Deaf Ears: ATM continued to bring up the commitment to a (never built) parking structure in the PILOT agreements and a representation by the original developers about a set-aside for low and moderate-income. ATM requested a special work session to get all of the facts and perspectives on the table: the board did not acknowledge that request.
It became even more clear that Alfred Smith, the local private attorney representing the developers, continued to hold sway with the city attorneys and thus with the board.
On November 16, 2016, the HEB had the opportunity to take action that could have led to placing this property on the tax rolls. They chose not to do so. With little discussion and no written staff report, the Board followed the lead of Walnut Commons LLC attorney Alfred Smith and Deputy City Attorney Phil Noblett, the two attorneys who presented the PILOT application to the Board in 2010.
The Board voted to execute a special warranty deed for the Walnut Commons (WC) project to give the HEB fee simple title, thus enabling WC LLC to continue the PILOT tax break another nine years. Approximately $1 million in taxes had already been waived.
ATM hired an attorney to examine the land lease and PILOT documents dating back to 2007 and to provide an opinion. Attorney John Konvalinka gave legal reasons to support ATM's contention that what the HEB Board was asked to do in 2016/2017 was a “new deal.” It was not one they were obligated to do. ATM requested that the HEB exercise the right choice and place the property on the tax rolls for future years.
The ATM attorney identified examples of non-compliance with language in the lease. The attorney concluded that--due to these breaches--there appears to be no enforceable obligation which obligates the HEB to sign the Lease Termination and Release of Memorandum of Lease.
As for Mr. Smith's contention that "a deal is a deal," Mr. Konvalinka said that "whoever subscribes to this theory must believe only the HEB is bound to anything by the documents and not Walnut Commons LLC."

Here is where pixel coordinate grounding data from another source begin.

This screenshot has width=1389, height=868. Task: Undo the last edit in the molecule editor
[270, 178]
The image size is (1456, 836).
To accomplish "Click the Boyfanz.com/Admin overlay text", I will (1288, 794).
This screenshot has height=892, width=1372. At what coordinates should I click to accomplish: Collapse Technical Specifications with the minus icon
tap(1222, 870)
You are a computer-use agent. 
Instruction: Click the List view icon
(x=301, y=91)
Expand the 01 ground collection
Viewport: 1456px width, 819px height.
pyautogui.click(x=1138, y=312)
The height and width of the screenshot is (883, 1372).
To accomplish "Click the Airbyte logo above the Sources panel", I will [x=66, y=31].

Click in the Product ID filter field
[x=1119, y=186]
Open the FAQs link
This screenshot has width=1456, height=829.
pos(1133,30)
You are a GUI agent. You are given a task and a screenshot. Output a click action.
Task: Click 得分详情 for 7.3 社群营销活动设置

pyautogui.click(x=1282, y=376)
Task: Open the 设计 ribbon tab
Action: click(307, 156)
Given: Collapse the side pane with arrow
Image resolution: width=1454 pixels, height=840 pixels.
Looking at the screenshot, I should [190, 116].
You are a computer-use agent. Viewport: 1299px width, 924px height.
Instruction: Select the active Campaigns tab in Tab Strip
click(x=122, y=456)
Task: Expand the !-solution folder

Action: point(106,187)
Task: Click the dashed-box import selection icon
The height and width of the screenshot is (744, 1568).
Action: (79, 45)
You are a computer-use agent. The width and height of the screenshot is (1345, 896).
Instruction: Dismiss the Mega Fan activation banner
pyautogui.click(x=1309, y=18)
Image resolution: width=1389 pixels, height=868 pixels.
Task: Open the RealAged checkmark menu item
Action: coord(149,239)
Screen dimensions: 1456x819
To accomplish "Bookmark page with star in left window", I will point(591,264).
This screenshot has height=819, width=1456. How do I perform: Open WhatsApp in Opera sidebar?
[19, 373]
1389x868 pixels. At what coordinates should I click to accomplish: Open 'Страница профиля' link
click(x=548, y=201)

He addressed "what was the original deal" based upon the documents. He said that Walnut Commons, LLC was to make rent payments unless the company chose to exercise the option to purchase and terminate the lease. This choice would require Walnut Commons to pay taxes rather than rent. In 2016 they decided to purchase the land and quit paying the rent payments.
But the owner did not want to pay property taxes either.
This is a different deal than the original deal in that there is no payment of rent or taxes. This arrangement appears to be just fine with the City. Perhaps Hamilton County government might have viewed it differently, but apparently the city never brought the county into the discussion, even though both school taxes and county general taxes continue to be abated.